TASK MATERIAL:
BEGIN

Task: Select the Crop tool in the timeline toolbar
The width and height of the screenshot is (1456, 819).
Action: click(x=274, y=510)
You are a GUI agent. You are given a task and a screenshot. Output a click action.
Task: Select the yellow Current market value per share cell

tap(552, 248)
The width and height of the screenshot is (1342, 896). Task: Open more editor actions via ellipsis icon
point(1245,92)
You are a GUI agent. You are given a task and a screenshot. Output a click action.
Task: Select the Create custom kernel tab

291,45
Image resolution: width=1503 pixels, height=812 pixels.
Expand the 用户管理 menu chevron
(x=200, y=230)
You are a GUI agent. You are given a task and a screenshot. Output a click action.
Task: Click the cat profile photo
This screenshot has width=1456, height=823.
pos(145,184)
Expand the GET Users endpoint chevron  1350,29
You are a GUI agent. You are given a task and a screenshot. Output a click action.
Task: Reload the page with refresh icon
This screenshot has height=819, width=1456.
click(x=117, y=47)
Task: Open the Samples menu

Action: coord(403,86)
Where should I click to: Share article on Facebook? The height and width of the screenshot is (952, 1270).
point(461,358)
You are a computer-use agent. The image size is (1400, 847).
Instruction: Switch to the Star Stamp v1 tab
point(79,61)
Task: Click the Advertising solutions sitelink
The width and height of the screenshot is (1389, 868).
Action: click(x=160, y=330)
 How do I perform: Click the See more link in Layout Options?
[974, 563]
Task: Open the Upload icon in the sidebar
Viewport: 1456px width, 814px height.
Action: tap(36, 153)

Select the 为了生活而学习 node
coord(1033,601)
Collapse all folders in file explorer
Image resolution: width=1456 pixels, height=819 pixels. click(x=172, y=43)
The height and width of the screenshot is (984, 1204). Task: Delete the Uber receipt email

END

The full listing is to be written out again, exactly as shown.

THE COMPLETED TASK:
Task: Select the Crop tool in the timeline toolbar
The width and height of the screenshot is (1456, 819).
Action: click(x=274, y=510)
You are a GUI agent. You are given a task and a screenshot. Output a click action.
Task: Select the yellow Current market value per share cell

tap(552, 248)
The width and height of the screenshot is (1342, 896). Task: Open more editor actions via ellipsis icon
point(1245,92)
You are a GUI agent. You are given a task and a screenshot. Output a click action.
Task: Select the Create custom kernel tab

291,45
Image resolution: width=1503 pixels, height=812 pixels.
Expand the 用户管理 menu chevron
(x=200, y=230)
You are a GUI agent. You are given a task and a screenshot. Output a click action.
Task: Click the cat profile photo
This screenshot has width=1456, height=823.
pos(145,184)
Expand the GET Users endpoint chevron  1350,29
You are a GUI agent. You are given a task and a screenshot. Output a click action.
Task: Reload the page with refresh icon
This screenshot has height=819, width=1456.
click(x=117, y=47)
Task: Open the Samples menu

Action: coord(403,86)
Where should I click to: Share article on Facebook? The height and width of the screenshot is (952, 1270).
point(461,358)
You are a computer-use agent. The image size is (1400, 847).
Instruction: Switch to the Star Stamp v1 tab
point(79,61)
Task: Click the Advertising solutions sitelink
The width and height of the screenshot is (1389, 868).
Action: click(x=160, y=330)
 How do I perform: Click the See more link in Layout Options?
[974, 563]
Task: Open the Upload icon in the sidebar
Viewport: 1456px width, 814px height.
Action: tap(36, 153)

Select the 为了生活而学习 node
coord(1033,601)
Collapse all folders in file explorer
Image resolution: width=1456 pixels, height=819 pixels. click(x=172, y=43)
The height and width of the screenshot is (984, 1204). Task: Delete the Uber receipt email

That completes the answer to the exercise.